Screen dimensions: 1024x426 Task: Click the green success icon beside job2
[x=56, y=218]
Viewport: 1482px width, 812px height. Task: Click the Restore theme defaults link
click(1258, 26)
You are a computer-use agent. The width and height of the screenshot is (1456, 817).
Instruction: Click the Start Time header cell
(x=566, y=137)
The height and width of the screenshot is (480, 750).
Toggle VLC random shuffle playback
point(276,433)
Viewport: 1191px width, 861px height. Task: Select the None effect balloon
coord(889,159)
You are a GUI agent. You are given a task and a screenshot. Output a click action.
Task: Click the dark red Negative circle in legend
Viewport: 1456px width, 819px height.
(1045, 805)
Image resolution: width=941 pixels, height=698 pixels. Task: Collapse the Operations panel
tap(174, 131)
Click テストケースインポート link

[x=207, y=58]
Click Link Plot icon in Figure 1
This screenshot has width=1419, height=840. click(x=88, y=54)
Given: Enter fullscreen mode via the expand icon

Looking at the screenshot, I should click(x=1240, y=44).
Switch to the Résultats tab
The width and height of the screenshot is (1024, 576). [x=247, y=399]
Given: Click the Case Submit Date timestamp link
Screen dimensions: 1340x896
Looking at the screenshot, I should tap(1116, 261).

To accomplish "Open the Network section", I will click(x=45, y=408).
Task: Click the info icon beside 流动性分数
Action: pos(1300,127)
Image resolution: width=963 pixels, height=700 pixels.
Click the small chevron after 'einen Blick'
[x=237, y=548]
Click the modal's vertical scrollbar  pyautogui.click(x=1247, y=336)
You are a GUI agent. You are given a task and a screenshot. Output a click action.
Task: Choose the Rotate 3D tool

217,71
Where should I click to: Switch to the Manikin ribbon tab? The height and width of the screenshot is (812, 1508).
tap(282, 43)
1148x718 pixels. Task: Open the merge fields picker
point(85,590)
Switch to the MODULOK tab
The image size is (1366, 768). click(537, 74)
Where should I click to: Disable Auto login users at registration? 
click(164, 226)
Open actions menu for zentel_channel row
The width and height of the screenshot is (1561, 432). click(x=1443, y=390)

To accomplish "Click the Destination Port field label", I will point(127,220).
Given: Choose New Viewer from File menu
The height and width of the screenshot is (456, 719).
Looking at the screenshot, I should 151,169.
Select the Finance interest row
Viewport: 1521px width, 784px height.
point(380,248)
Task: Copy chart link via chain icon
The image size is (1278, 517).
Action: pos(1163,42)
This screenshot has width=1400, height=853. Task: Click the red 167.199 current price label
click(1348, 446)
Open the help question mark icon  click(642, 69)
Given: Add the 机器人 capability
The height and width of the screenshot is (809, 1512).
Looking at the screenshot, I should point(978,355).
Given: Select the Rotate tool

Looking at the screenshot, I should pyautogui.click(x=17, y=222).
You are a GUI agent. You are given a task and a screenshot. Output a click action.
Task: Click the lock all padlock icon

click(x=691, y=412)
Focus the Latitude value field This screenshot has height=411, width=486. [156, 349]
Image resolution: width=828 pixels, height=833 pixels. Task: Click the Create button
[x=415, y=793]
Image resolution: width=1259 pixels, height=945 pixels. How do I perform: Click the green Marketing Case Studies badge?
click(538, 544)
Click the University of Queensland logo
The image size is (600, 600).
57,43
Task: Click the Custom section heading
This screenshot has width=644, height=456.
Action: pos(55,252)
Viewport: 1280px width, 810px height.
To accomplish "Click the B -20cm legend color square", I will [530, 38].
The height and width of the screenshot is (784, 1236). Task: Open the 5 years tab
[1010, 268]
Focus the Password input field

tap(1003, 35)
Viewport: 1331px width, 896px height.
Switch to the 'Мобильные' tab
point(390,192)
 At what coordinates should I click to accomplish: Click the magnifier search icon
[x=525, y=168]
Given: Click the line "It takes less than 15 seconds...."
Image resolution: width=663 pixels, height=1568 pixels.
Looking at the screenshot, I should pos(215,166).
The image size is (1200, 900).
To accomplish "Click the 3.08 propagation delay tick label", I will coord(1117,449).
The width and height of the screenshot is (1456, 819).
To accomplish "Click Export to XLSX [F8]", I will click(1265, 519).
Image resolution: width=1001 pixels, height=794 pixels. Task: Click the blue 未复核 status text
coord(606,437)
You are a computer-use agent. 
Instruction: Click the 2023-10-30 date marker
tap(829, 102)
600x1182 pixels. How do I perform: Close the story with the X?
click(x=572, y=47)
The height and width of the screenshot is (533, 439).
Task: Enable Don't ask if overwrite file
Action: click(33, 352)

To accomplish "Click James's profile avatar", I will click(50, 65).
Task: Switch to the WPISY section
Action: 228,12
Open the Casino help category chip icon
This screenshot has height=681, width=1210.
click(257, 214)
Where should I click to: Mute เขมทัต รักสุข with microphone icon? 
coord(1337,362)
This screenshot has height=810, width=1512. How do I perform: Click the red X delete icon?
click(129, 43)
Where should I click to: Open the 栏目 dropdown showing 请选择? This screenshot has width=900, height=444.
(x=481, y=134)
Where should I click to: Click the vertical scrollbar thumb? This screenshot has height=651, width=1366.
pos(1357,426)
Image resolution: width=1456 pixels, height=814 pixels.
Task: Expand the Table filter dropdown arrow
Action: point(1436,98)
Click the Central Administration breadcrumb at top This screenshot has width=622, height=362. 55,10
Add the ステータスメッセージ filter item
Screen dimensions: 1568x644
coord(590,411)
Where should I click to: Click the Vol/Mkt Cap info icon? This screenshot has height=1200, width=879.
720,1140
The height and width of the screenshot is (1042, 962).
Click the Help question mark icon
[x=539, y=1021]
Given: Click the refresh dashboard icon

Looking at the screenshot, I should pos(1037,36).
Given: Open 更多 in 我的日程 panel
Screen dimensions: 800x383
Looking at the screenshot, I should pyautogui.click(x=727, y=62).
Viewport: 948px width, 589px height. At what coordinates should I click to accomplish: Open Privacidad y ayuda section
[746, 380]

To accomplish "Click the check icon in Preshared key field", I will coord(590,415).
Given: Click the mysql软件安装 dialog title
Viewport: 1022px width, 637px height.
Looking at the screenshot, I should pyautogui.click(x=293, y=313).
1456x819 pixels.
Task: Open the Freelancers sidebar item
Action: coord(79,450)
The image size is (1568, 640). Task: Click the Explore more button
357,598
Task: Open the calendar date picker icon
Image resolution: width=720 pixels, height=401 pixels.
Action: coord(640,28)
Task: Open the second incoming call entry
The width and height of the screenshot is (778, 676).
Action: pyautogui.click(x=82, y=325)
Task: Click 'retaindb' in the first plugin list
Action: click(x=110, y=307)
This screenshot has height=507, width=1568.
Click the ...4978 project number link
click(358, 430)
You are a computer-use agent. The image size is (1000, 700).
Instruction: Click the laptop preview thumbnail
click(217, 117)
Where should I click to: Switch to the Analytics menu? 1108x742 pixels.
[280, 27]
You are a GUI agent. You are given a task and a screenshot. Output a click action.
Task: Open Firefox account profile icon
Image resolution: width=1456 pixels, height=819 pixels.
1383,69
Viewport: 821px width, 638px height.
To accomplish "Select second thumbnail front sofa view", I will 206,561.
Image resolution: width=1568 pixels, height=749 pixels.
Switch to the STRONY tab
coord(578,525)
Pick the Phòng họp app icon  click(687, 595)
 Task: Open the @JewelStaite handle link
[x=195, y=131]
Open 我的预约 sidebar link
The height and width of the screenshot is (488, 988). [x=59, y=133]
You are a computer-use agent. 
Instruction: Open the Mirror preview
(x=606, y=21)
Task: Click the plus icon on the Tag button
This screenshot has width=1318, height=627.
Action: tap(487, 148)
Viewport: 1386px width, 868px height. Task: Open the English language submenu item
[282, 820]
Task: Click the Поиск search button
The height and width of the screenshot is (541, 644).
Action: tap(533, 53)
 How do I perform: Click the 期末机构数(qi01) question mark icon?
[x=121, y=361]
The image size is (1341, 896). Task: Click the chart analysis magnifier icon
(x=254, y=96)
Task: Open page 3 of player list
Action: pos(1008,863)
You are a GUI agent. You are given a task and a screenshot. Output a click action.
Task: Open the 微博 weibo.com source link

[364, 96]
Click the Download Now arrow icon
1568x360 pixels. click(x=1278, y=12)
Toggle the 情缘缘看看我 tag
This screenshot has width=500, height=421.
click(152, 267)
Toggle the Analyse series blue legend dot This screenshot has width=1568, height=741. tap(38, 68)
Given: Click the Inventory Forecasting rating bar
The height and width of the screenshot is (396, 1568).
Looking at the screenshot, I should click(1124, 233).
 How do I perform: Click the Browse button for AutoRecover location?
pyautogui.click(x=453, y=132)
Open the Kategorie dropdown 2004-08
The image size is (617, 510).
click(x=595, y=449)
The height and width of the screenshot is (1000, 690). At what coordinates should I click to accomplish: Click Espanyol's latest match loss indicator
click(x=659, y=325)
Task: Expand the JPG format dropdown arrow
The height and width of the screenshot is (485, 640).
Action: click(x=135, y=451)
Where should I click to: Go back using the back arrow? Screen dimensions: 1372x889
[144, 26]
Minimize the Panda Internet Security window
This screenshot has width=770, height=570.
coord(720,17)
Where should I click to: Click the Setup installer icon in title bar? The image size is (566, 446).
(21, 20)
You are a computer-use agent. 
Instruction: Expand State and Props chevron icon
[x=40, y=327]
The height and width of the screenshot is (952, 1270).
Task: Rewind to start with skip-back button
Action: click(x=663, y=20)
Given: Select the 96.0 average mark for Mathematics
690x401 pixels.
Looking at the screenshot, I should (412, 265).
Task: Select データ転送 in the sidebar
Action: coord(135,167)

# # # # # # #

### Do this
Copy out the lines of the records above, starting at the line that contains "Given: Enter fullscreen" and ending at the line that contains "should pyautogui.click(x=17, y=222).", with both of those lines included.

### Solved exercise
Given: Enter fullscreen mode via the expand icon

Looking at the screenshot, I should click(x=1240, y=44).
Switch to the Résultats tab
The width and height of the screenshot is (1024, 576). [x=247, y=399]
Given: Click the Case Submit Date timestamp link
Screen dimensions: 1340x896
Looking at the screenshot, I should tap(1116, 261).

To accomplish "Open the Network section", I will click(x=45, y=408).
Task: Click the info icon beside 流动性分数
Action: pos(1300,127)
Image resolution: width=963 pixels, height=700 pixels.
Click the small chevron after 'einen Blick'
[x=237, y=548]
Click the modal's vertical scrollbar  pyautogui.click(x=1247, y=336)
You are a GUI agent. You are given a task and a screenshot. Output a click action.
Task: Choose the Rotate 3D tool

217,71
Where should I click to: Switch to the Manikin ribbon tab? The height and width of the screenshot is (812, 1508).
tap(282, 43)
1148x718 pixels. Task: Open the merge fields picker
point(85,590)
Switch to the MODULOK tab
The image size is (1366, 768). click(537, 74)
Where should I click to: Disable Auto login users at registration? 
click(164, 226)
Open actions menu for zentel_channel row
The width and height of the screenshot is (1561, 432). click(x=1443, y=390)

To accomplish "Click the Destination Port field label", I will point(127,220).
Given: Choose New Viewer from File menu
The height and width of the screenshot is (456, 719).
Looking at the screenshot, I should 151,169.
Select the Finance interest row
Viewport: 1521px width, 784px height.
point(380,248)
Task: Copy chart link via chain icon
The image size is (1278, 517).
Action: pos(1163,42)
This screenshot has width=1400, height=853. Task: Click the red 167.199 current price label
click(1348, 446)
Open the help question mark icon  click(642, 69)
Given: Add the 机器人 capability
The height and width of the screenshot is (809, 1512).
Looking at the screenshot, I should point(978,355).
Given: Select the Rotate tool

Looking at the screenshot, I should pyautogui.click(x=17, y=222).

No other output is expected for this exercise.